# LISTED RECORDS
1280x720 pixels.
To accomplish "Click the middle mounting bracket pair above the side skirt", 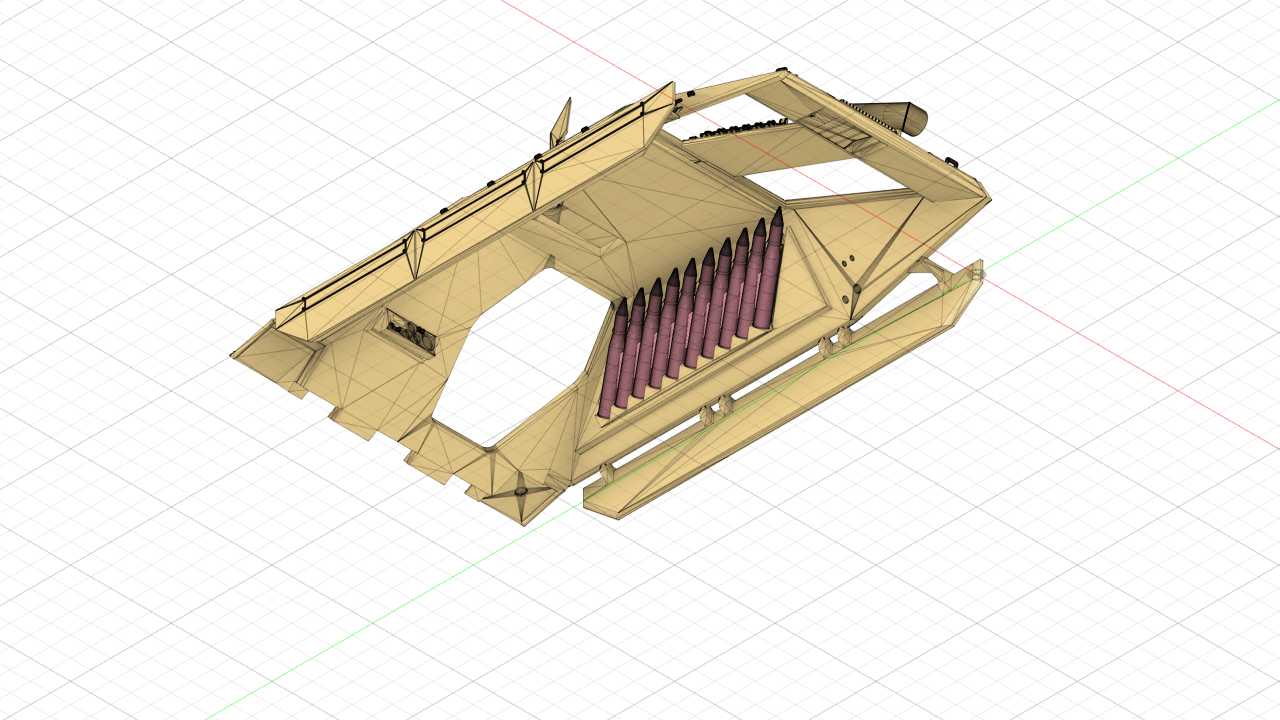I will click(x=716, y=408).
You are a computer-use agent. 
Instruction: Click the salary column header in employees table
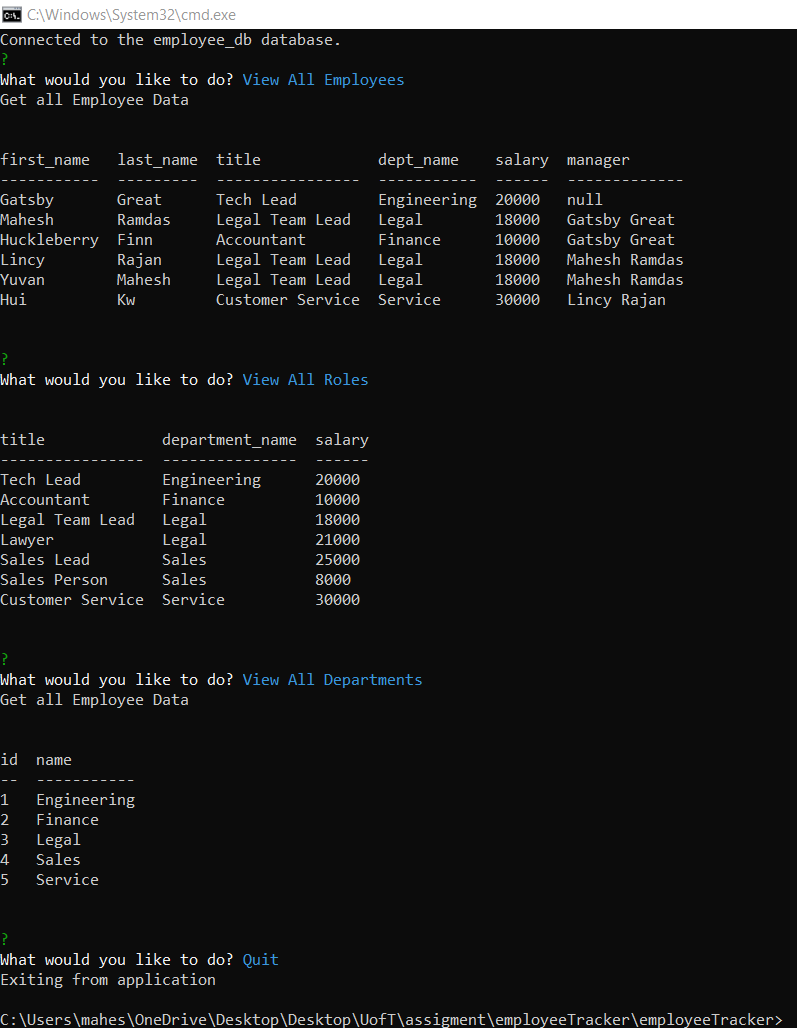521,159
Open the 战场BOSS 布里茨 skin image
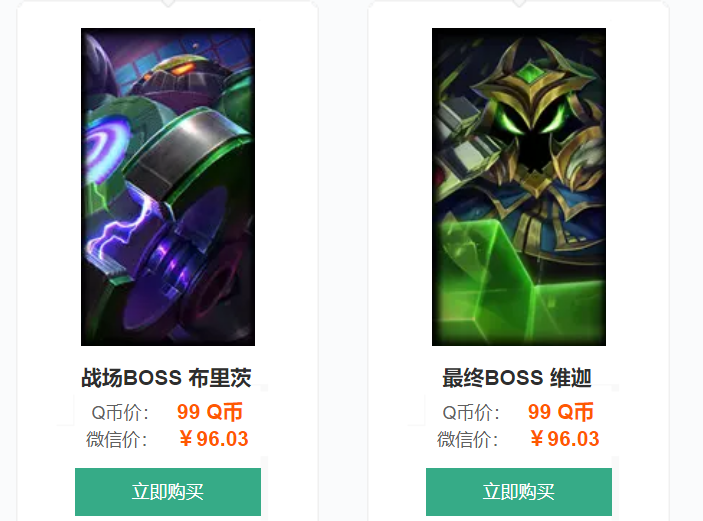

# TASK DESCRIPTION
In the listing above, transcribe exactly the lines from the line containing "Instruction: Click the" through the last one, both included, but not the pictures.

# THE ANSWER
Instruction: Click the salary column header in employees table
521,159
Open the 战场BOSS 布里茨 skin image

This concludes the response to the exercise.